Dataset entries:
((

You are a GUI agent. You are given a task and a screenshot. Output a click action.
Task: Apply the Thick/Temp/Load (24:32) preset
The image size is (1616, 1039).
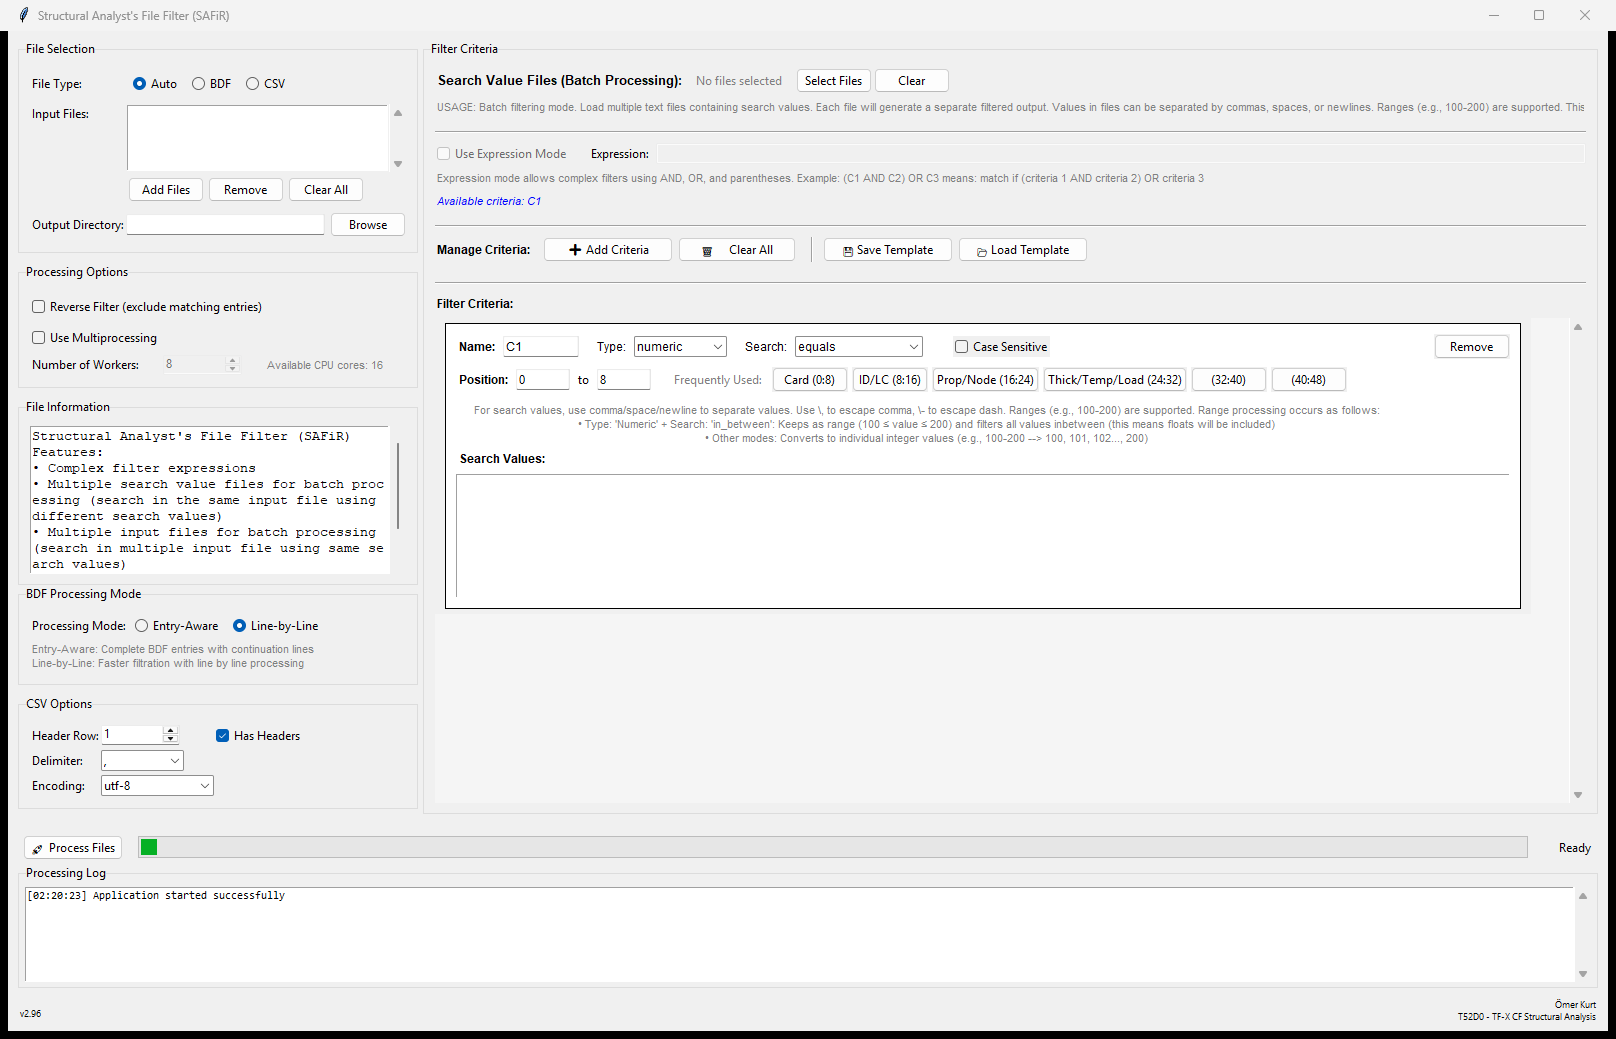coord(1114,379)

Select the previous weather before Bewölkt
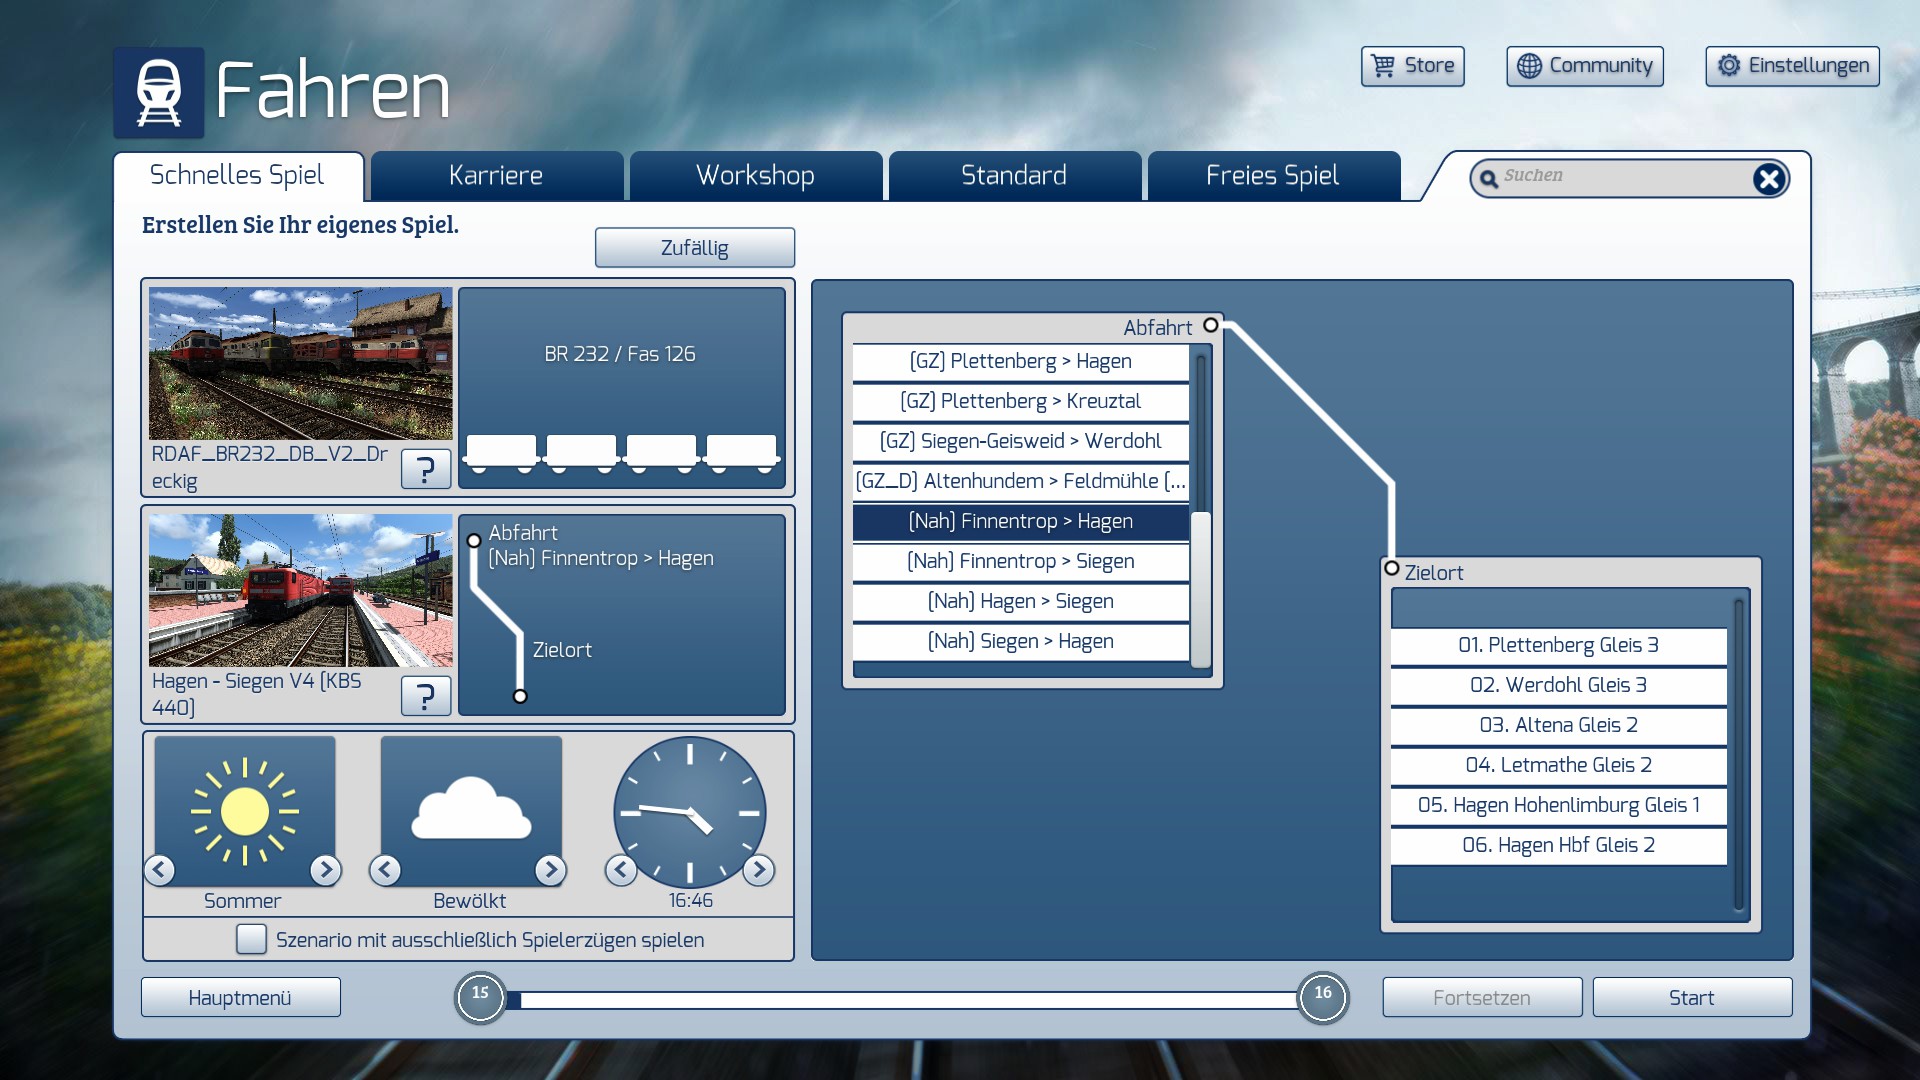coord(386,870)
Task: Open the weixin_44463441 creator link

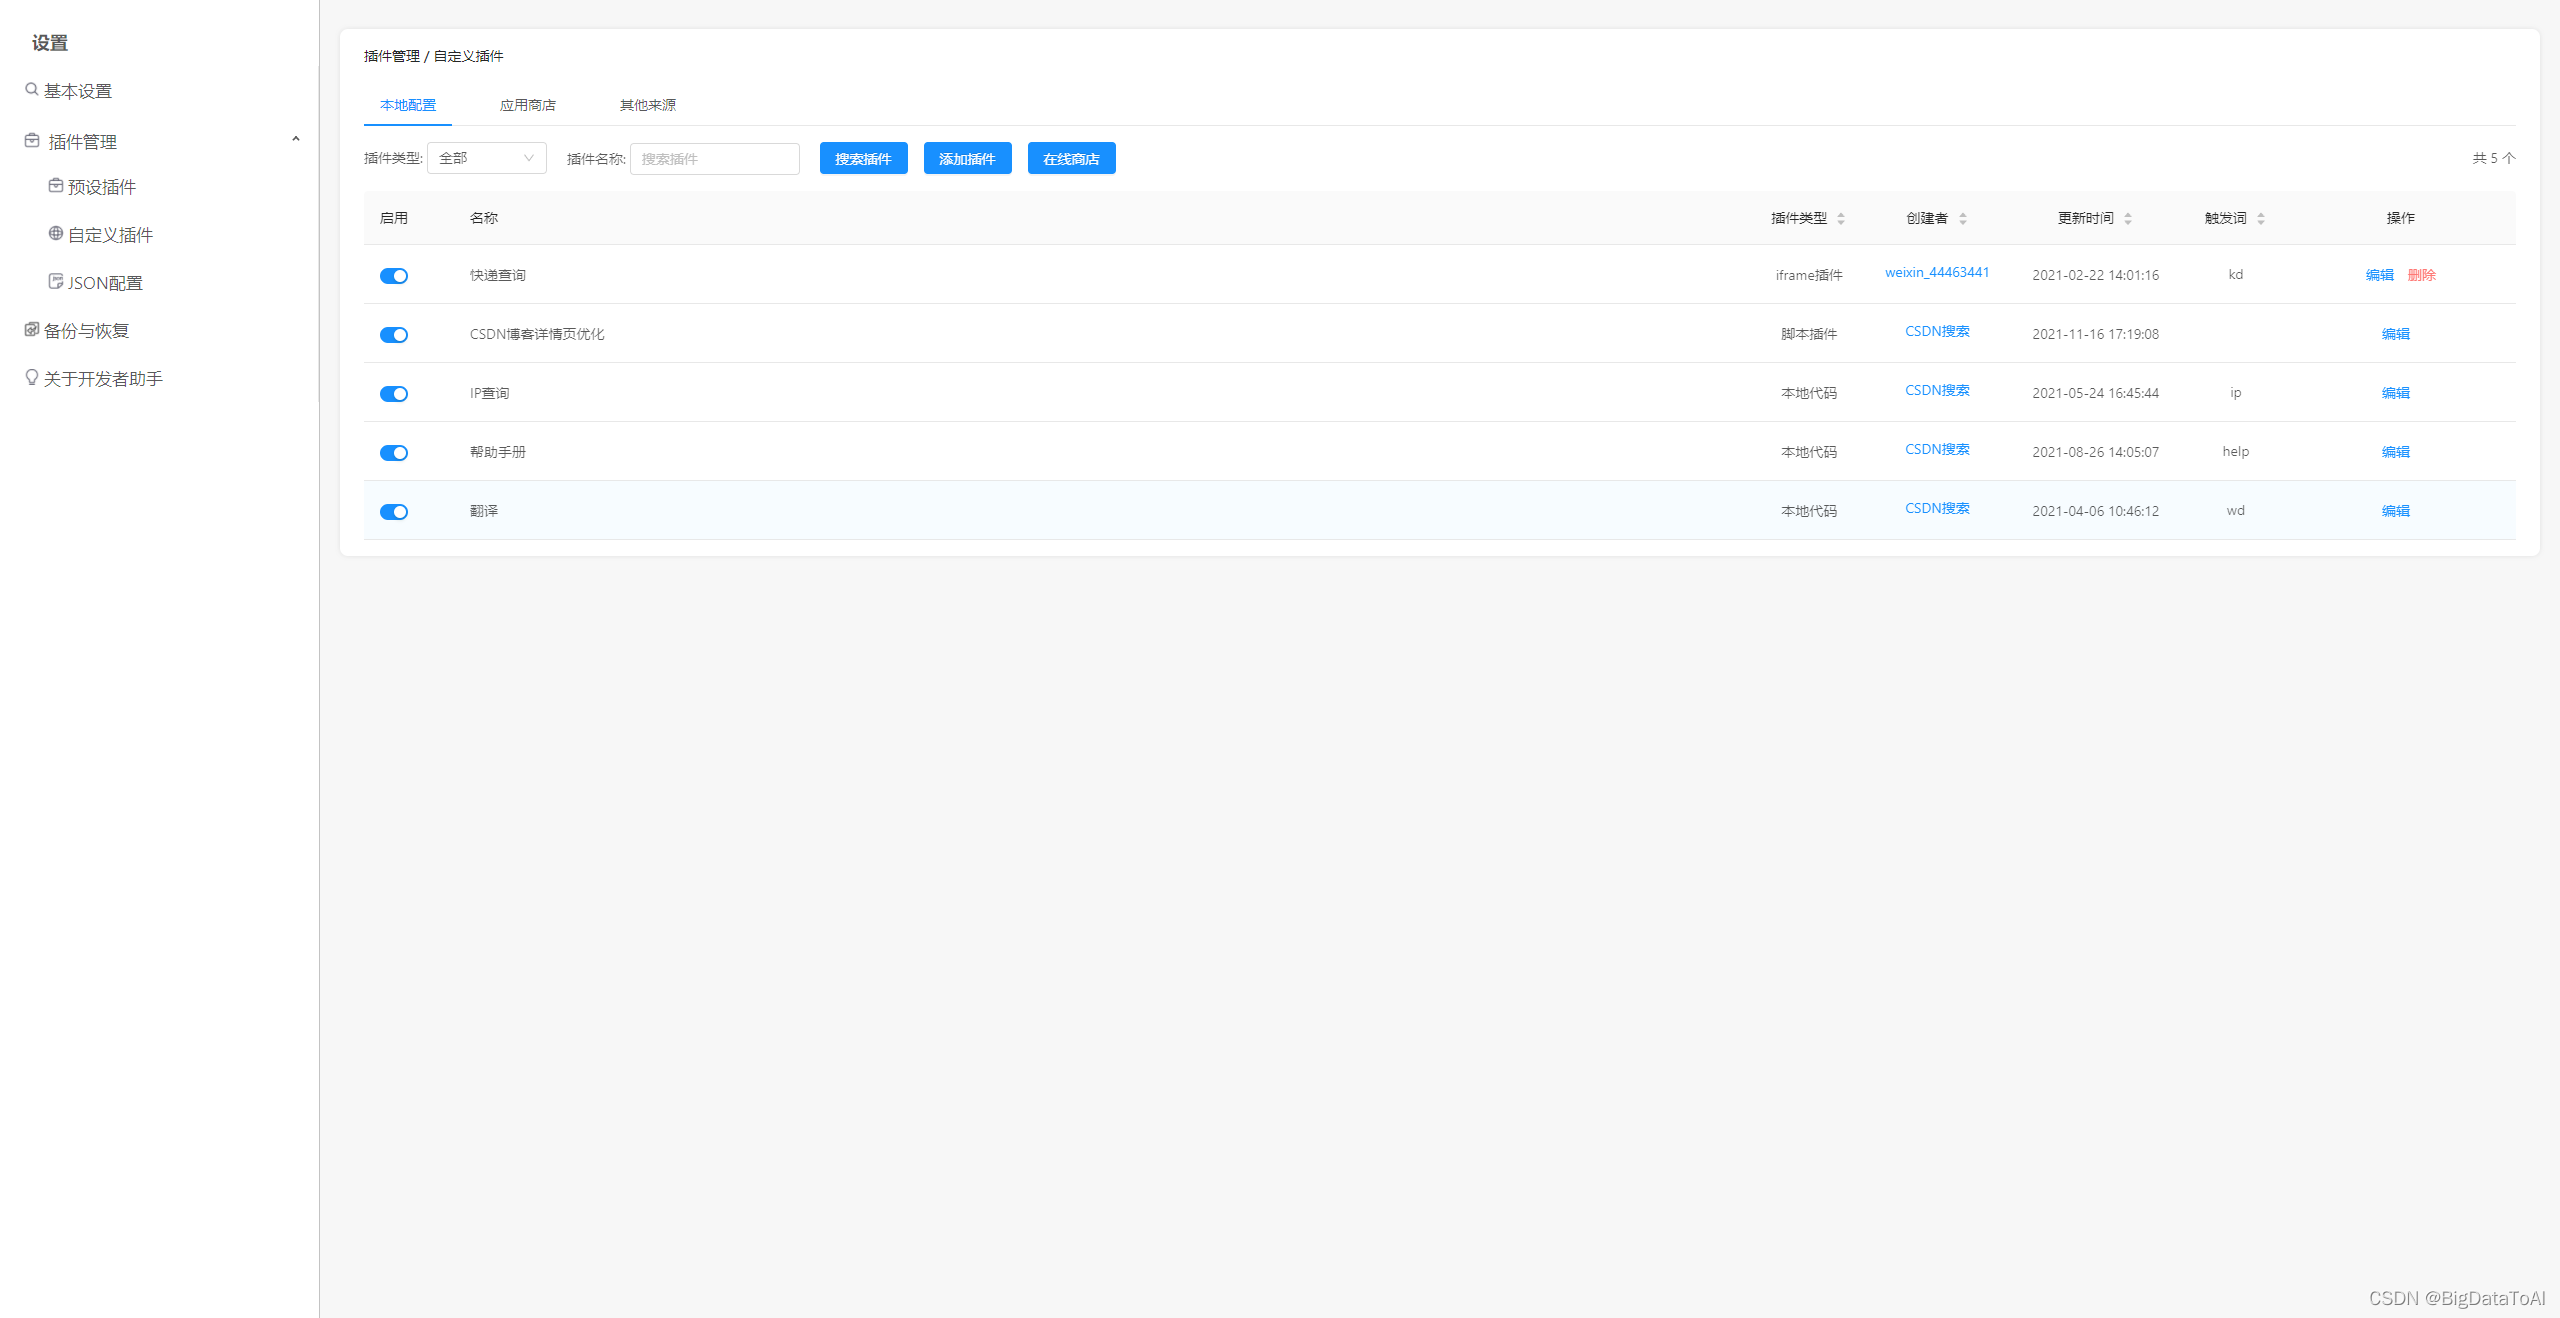Action: 1937,273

))

What you have to do: Starting from the line containing "Task: Apply the", repeat each line exactly through the end of the entries, including the last, while leaving pictures out.

Solution:
Task: Apply the Thick/Temp/Load (24:32) preset
The image size is (1616, 1039).
coord(1114,379)

Select the previous weather before Bewölkt
coord(386,870)
Task: Open the weixin_44463441 creator link

Action: 1937,273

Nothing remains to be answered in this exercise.